Dataset entries
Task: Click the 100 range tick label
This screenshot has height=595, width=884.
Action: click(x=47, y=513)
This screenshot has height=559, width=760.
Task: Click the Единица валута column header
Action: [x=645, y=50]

### PROMPT
Retype all of the data shown above, word for word.

### COMPLETED EXERCISE
Task: Click the 100 range tick label
This screenshot has height=595, width=884.
Action: click(x=47, y=513)
This screenshot has height=559, width=760.
Task: Click the Единица валута column header
Action: [x=645, y=50]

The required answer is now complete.